#### Set exercise:
Could you write out all the rows below again, swapping "Viewport" for "Window" and keeping everything else the same? Leave the pictures out.

#### Material for the task:
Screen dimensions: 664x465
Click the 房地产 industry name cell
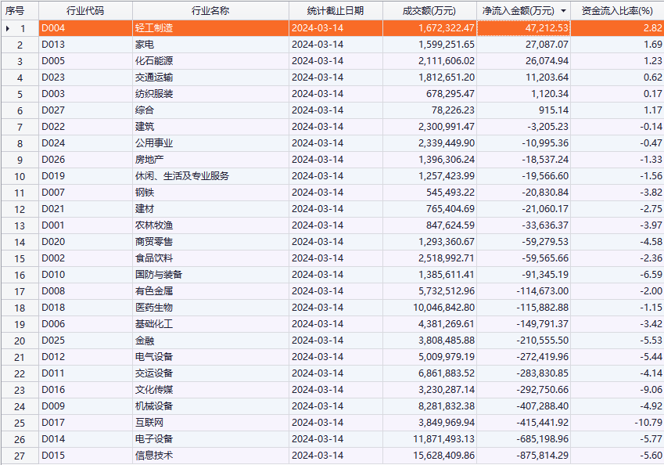click(x=149, y=160)
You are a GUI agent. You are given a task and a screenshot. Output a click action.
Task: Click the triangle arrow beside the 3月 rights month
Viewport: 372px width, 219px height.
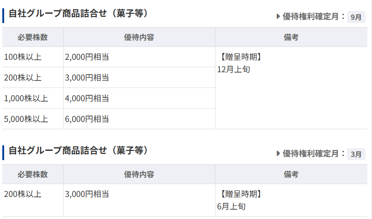pos(278,154)
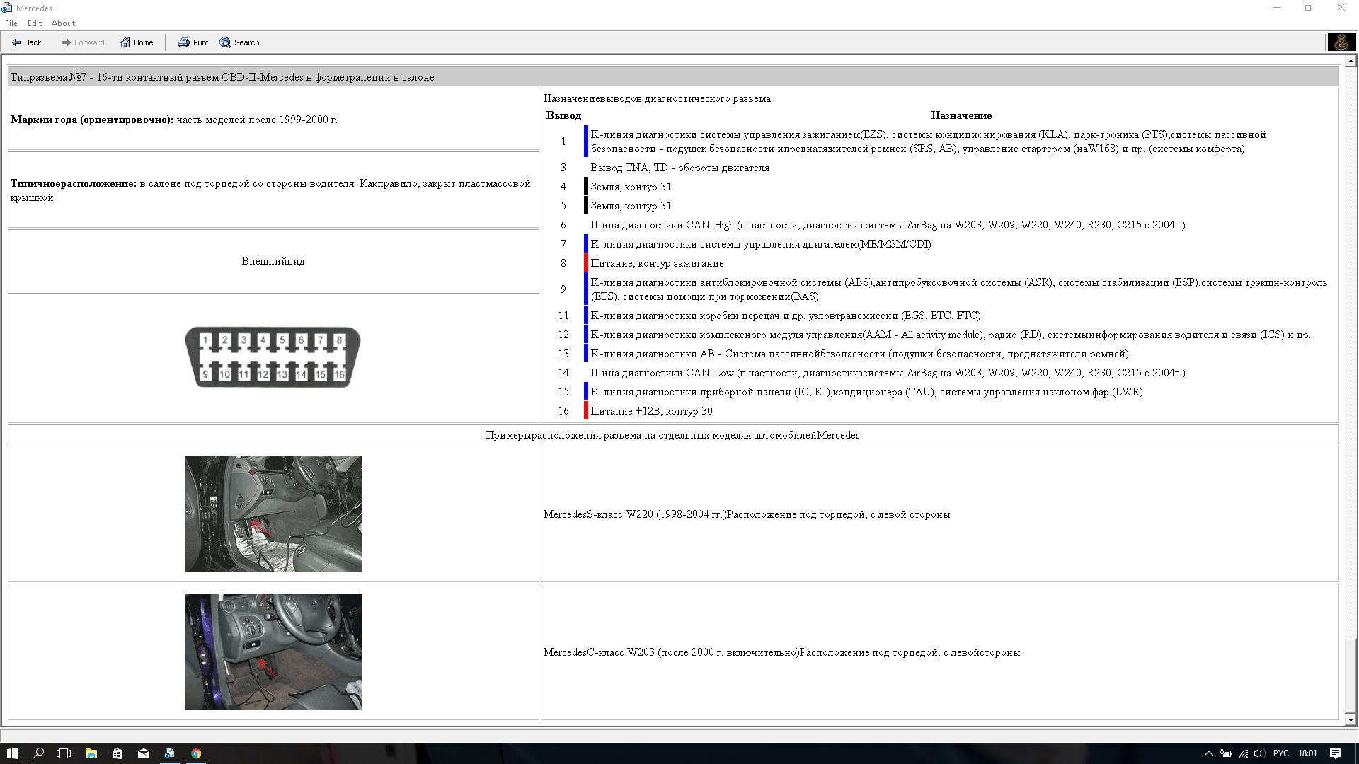The height and width of the screenshot is (764, 1359).
Task: Open the Edit menu
Action: tap(35, 23)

#### Solution to this problem:
Screen dimensions: 664x465
Click the 房地产 industry name cell
click(x=149, y=160)
You are a GUI agent. You are given a task and a screenshot. Output a click action.
Task: Click the triangle arrow beside the 3月 rights month
Window: 372px width, 219px height.
pos(278,154)
The height and width of the screenshot is (764, 1359).
Task: Open the Edit menu
Action: tap(35, 23)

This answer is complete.